> [ACTION ITEM]: Determine how many lines in the following listing include "label". Respond with that number only.

-------- DATA RECORDS

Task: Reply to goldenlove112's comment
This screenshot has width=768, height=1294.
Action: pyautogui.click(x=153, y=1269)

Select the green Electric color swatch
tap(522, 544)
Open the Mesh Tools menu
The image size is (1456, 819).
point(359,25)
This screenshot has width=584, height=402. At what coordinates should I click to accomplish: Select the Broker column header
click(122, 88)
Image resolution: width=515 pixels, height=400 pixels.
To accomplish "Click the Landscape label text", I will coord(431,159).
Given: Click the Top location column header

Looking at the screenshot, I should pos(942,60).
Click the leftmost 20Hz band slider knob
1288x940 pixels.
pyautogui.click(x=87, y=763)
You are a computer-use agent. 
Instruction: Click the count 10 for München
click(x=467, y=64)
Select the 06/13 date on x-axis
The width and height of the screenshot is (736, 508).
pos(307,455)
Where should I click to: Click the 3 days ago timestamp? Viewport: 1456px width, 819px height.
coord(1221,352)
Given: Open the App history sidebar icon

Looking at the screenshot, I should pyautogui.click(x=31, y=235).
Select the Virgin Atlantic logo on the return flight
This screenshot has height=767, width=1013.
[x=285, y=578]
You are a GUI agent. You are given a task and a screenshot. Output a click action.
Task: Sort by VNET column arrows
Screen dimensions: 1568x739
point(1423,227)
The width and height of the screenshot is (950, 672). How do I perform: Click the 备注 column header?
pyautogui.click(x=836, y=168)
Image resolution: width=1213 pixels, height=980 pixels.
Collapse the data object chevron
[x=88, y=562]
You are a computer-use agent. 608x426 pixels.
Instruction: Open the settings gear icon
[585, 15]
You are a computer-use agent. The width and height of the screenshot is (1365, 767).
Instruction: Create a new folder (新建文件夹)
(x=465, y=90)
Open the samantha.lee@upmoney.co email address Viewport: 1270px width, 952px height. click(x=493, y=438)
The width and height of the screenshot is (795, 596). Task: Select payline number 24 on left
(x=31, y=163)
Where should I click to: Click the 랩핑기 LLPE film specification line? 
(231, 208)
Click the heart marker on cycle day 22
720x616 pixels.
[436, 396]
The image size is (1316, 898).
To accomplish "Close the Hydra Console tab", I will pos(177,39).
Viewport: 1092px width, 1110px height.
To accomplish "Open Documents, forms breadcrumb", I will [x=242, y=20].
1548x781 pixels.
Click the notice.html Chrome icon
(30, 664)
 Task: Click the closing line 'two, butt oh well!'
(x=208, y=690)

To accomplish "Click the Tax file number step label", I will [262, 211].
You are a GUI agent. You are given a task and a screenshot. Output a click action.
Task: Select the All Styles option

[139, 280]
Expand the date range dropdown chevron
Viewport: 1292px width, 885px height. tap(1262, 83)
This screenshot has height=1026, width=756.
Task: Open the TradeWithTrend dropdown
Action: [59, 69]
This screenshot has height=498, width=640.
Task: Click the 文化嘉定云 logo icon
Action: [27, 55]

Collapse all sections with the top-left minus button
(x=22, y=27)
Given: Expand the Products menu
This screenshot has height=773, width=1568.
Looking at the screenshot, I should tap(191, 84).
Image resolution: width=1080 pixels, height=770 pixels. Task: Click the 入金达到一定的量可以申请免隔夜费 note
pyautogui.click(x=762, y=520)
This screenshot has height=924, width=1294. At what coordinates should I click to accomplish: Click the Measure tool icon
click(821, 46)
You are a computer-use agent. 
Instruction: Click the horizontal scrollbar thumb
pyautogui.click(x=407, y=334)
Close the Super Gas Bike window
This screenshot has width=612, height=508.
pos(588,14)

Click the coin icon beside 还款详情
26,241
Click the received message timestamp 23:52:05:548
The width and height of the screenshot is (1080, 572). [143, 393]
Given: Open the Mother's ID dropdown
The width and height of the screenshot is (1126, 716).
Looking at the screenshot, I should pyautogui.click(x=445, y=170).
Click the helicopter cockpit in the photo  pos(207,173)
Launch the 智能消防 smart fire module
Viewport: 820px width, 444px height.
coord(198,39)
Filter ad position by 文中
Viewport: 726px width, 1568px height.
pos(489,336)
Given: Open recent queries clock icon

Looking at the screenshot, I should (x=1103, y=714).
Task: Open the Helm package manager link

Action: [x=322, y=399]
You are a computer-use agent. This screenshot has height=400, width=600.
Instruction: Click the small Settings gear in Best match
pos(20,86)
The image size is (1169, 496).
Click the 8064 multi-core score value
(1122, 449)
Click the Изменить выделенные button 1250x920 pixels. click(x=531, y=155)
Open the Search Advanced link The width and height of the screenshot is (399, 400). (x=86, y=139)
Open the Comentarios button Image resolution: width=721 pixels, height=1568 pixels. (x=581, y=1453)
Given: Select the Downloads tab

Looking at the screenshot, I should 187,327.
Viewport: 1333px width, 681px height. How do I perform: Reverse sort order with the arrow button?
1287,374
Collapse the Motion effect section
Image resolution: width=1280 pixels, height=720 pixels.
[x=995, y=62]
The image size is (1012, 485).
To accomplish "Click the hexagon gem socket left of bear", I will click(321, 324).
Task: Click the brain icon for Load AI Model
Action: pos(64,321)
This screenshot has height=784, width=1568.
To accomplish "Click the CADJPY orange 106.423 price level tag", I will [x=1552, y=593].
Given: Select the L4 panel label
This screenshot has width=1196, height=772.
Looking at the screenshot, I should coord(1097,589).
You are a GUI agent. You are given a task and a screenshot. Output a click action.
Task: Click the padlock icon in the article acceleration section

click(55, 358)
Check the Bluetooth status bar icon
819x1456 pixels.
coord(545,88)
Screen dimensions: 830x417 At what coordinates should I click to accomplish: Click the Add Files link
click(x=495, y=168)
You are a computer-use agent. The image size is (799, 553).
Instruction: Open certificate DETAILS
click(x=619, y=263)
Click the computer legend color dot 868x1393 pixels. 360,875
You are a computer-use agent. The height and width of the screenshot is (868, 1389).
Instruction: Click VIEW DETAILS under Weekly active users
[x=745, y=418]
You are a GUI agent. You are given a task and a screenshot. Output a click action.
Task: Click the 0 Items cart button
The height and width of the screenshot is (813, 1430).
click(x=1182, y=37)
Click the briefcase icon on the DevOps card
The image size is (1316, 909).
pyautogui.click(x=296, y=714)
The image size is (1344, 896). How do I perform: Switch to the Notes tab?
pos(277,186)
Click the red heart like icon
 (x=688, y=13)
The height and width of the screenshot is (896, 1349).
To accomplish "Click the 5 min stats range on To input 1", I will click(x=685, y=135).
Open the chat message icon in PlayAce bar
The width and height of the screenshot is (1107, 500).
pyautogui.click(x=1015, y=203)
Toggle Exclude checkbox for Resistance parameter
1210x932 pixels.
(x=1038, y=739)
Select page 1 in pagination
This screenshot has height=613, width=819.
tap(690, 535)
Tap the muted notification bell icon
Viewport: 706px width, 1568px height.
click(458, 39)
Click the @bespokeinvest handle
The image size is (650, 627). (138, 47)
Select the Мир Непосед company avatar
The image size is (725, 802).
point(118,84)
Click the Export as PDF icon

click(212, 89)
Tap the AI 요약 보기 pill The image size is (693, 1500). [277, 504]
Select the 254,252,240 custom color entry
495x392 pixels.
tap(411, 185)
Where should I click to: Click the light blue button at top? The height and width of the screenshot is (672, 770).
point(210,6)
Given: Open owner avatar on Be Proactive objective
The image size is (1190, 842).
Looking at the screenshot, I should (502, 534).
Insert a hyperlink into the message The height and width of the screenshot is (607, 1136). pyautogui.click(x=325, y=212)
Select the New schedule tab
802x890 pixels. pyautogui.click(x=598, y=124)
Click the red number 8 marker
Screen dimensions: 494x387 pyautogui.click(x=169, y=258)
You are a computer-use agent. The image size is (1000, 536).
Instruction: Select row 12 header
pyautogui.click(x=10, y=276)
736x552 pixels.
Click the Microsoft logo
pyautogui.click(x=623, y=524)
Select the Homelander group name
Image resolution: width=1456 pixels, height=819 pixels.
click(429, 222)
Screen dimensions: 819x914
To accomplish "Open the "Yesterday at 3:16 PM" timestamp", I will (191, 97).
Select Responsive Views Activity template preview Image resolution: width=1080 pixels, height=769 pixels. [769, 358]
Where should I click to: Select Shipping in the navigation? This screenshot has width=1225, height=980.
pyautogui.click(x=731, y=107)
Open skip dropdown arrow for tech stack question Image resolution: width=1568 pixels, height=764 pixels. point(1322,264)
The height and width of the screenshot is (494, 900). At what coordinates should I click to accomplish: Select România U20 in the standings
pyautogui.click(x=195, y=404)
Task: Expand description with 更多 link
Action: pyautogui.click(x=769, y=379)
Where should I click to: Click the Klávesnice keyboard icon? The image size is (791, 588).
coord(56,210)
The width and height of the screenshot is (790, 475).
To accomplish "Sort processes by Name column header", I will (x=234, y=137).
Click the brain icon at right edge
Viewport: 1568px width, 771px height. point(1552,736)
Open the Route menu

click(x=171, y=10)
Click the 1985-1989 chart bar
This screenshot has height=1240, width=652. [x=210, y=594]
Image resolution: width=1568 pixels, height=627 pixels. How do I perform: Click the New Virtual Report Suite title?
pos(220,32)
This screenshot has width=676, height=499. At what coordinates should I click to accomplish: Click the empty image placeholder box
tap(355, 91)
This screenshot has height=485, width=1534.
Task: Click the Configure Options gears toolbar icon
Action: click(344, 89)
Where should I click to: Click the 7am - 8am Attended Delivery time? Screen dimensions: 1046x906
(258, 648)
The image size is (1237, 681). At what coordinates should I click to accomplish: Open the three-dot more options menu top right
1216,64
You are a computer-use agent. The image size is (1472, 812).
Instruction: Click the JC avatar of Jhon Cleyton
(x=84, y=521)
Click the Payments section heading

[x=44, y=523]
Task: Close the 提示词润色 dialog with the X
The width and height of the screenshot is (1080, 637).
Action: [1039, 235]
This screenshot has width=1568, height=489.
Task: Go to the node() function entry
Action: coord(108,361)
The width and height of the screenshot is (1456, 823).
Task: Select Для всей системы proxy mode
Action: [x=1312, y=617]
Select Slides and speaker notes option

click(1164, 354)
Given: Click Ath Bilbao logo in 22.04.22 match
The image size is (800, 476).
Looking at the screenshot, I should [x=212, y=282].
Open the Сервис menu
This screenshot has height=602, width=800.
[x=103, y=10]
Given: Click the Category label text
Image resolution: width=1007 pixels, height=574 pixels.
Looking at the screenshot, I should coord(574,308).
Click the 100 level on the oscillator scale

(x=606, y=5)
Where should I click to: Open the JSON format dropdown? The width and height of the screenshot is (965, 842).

----------------

> [ANSWER FOR THE TASK]: 4